Due to the fact that birch roots go far into the ground, it does not absorb poisons from the surface layer of the soil. Therefore, all places where birch grows are equally good for collecting sap, but it is still better to collect sap in ecologically clean forests, because the tree itself is able to absorb harmful substances and exhaust gases.

How to extract birch sap

The choice of dishes for collecting and storing birch sap must be approached selectively. In the old days, birch sap was collected in special boxes made of birch bark, it was believed that in them it retains its properties better. But it is quite possible to collect juice in ordinary glass jars or even in plastic bottles, but remember that chemistry can give the juice its specific flavor, and sometimes it dissolves in it itself.

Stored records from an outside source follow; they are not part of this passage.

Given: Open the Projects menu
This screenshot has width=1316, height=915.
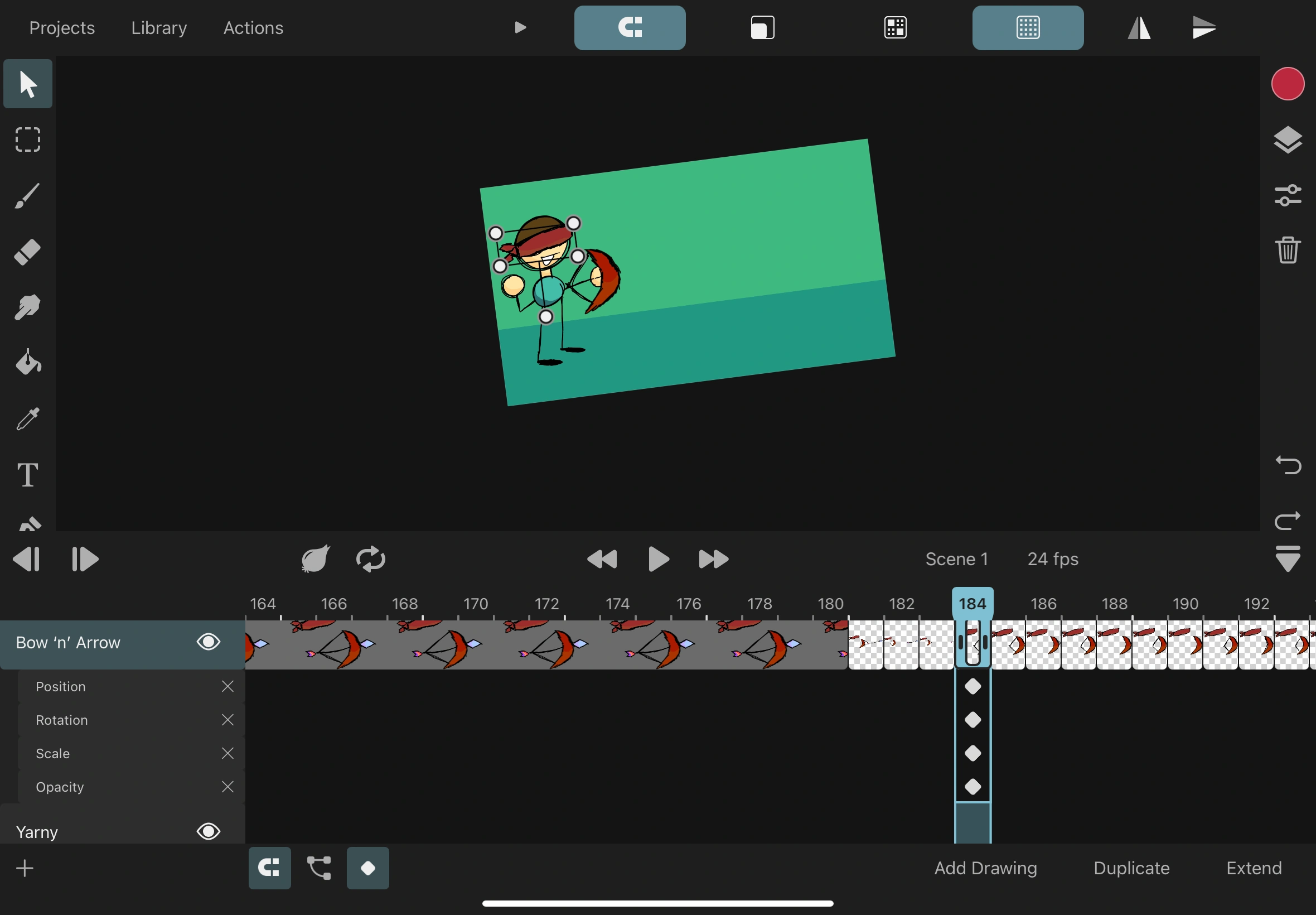Looking at the screenshot, I should (62, 27).
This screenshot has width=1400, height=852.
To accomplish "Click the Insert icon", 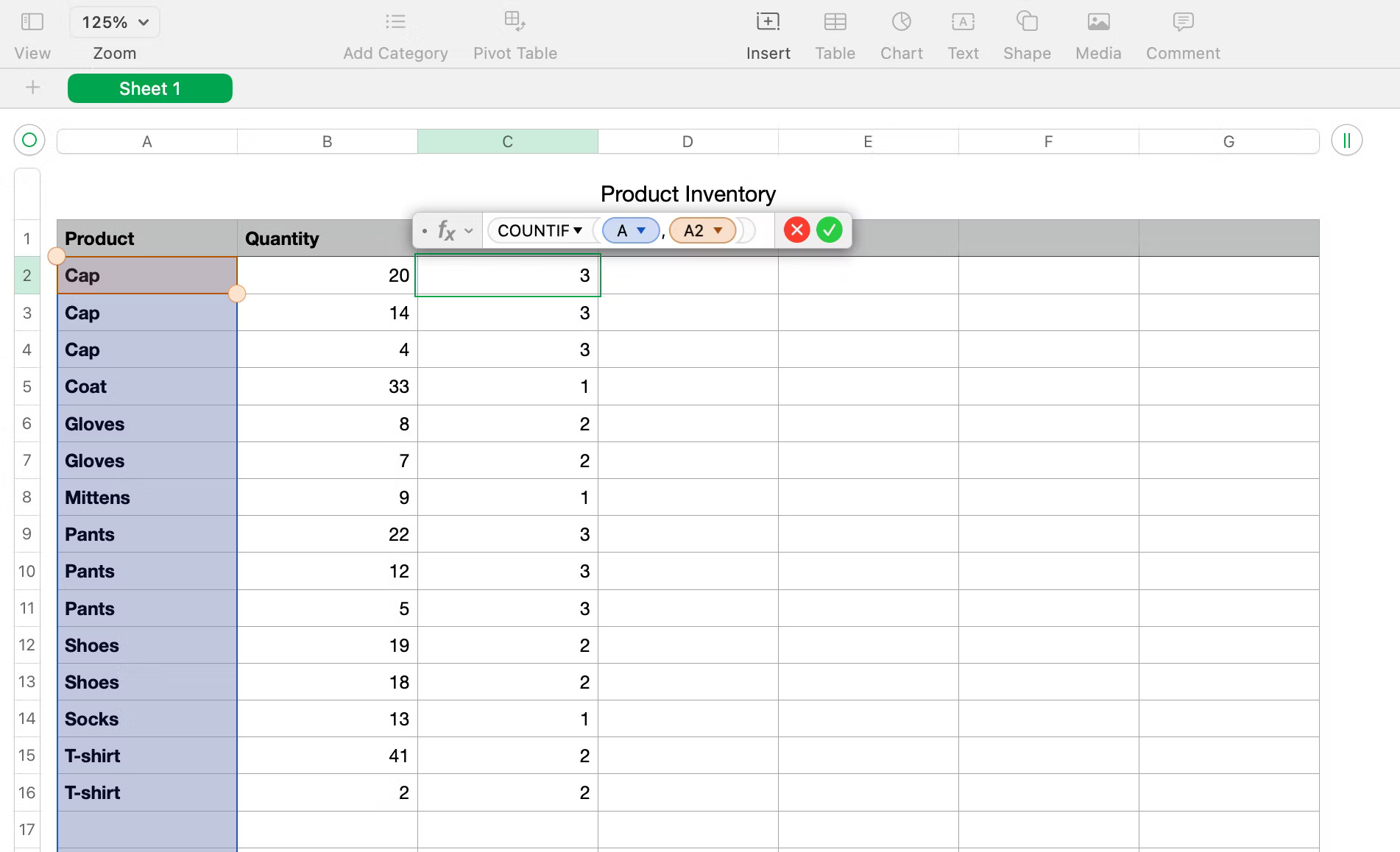I will 768,21.
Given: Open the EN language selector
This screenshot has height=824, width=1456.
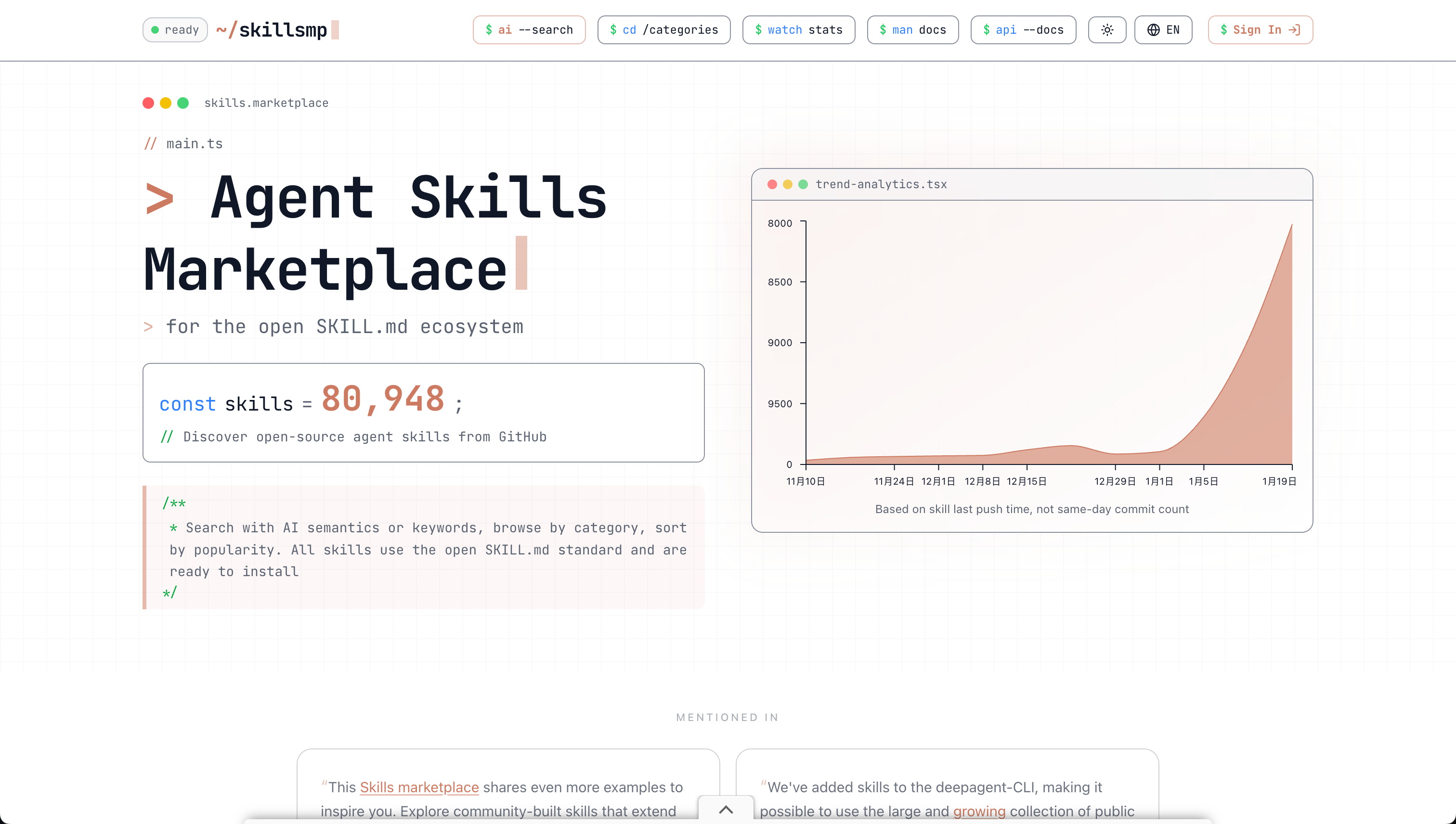Looking at the screenshot, I should point(1163,30).
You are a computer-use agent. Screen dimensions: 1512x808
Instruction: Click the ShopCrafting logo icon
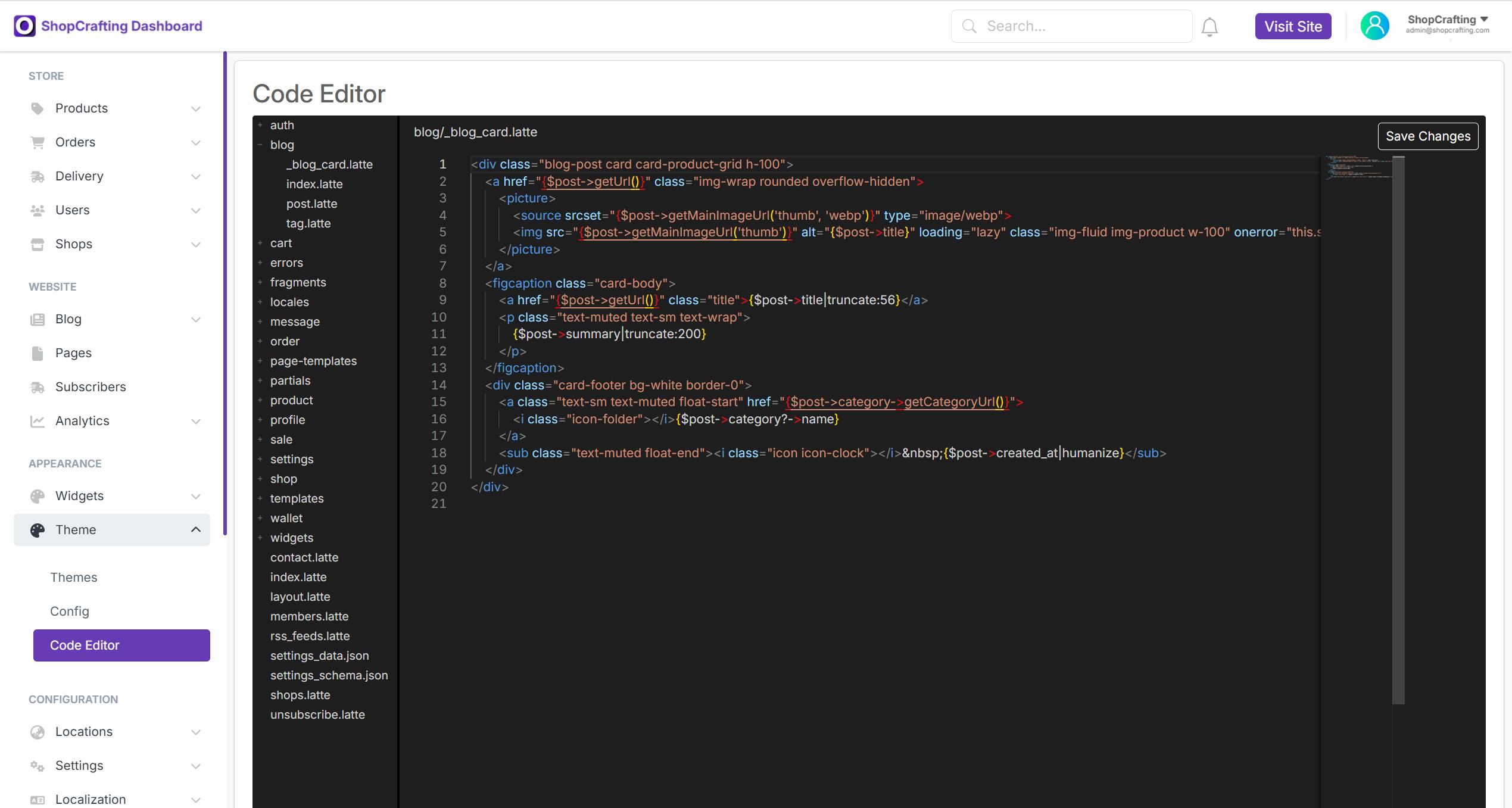24,26
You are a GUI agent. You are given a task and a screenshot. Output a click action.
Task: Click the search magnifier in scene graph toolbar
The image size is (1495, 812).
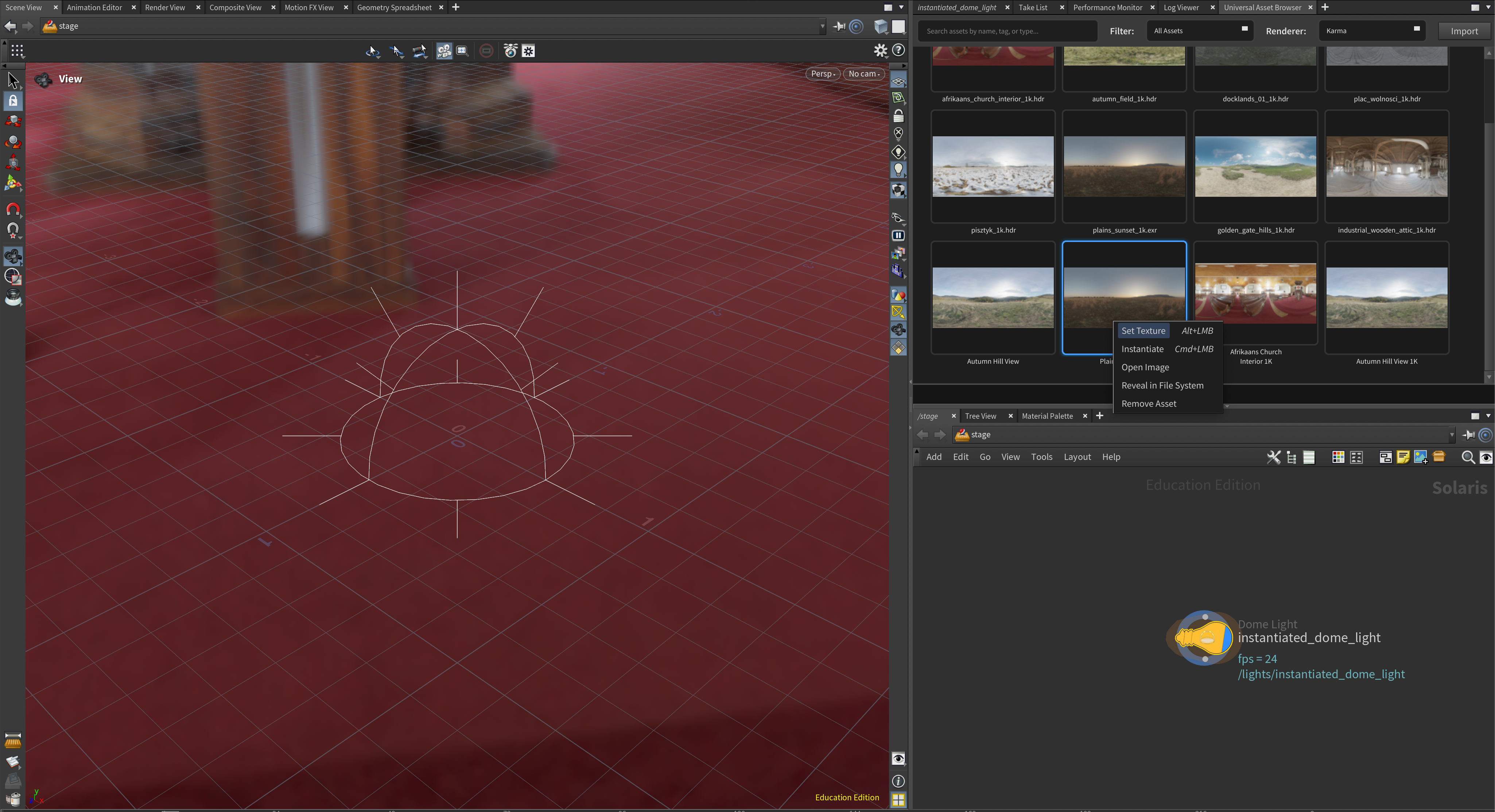pos(1468,457)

Juice is usually obtained by cutting, cutting or drilling the bark of a tree, the diameter of which is not less than 20 cm, with a well-developed crown. It is better to make a slot or a hole in the trunk on the south side of the tree, where the sap flow is more active, at a distance of 40-50 cm from the ground, downward (the movement of your knife should be from the bottom up), the depth of the hole is 2-3 cm to penetrate under the dead bark, and if the birch is very thick, then even deeper. An aluminum, plastic groove, birch bark tray or other semicircular device is inserted into the slot, through which the juice flows into the container. Sometimes the juice is extracted by cutting off small branches and attaching a plastic bag to the place of the cut.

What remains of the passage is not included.